Обратите внимание, как Паустовский пишет о прошлом родного края. Он осуждает уродство социальных условий, издевается над изуверством в быту, готов иронизировать и над подмеченными в характере людей отрицательными чертами, но все прошлое родного края — и доброе и злое — он не отдаст никому, не отречется от него, нет — он словно берет и на свои плечи тяжесть, принимает и на себя ответственность за прежнее "неустройство". Он словно говорит: без всего того, что было раньше, не было бы и того, что есть сейчас, как без минувшего не пройти и в будущее. С моим краем я всегда вместе — и в благоденствии и в невзгодах: счастье От-чизны — мое счастье, горе Отчизны — мое горе. Родной стариною я горжусь.
Так во всяком случае я воспринимаю перо Паустовского, когда оно касается прошлого. Творчество Константина Георгиевича — так же, как, скажем, в украинской литературе Довженко или Яновского — самым убедительным образом свидетельствует: романтический стиль — это как раз стиль борьбы и утверждения.

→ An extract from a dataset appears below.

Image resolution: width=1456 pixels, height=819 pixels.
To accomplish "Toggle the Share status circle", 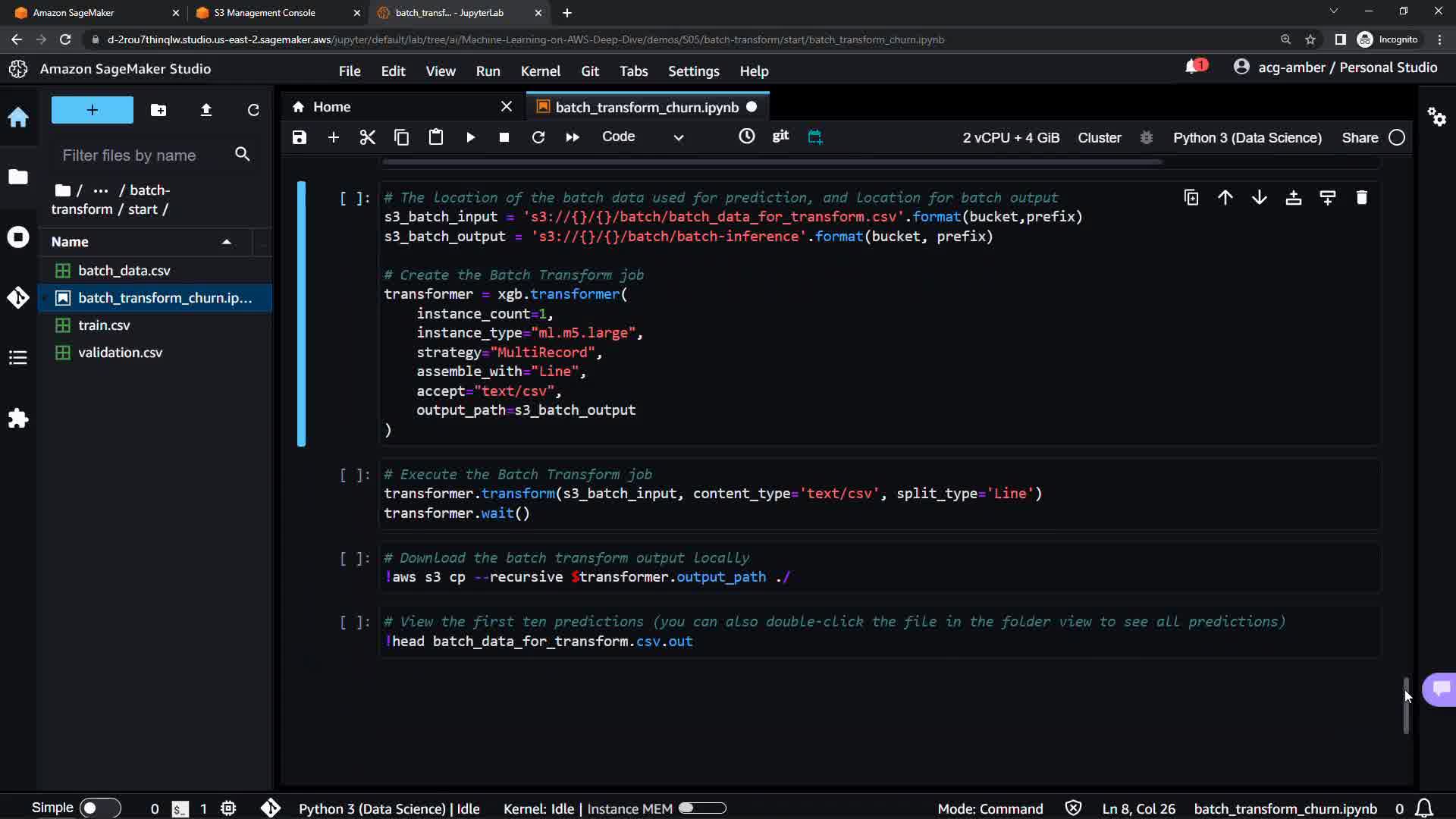I will [x=1397, y=138].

Жизнелюбец, выше всего ставящий человека, Паустовский не верит, не хочет верить в самую возможность неуважения, нелюбви, равнодушия к прошлому. Вспоминается: где-то, должно быть в каком-то из своих путевых очерков, Паустовский попутно упоминает о жарком споре с известным, ныне уже умершим, американским писателем Робертом Фростом. В разговоре о Пушкинском заповеднике в Михайловском Фрост заявил, что он равнодушен вообще ко всем мемориальным местам — мол, нисколечко не пожалел бы, если б этих мемориалов вовсе не осталось на свете. Паустовский охвачен гневом, но он сдерживает возмущение и лишь снисходительно замечает, что старому (под девяносто лет) поэту просто хочется щегольнуть перед нигилистами из американской молодежи своей, мол… юношеской "левизной", вот и все.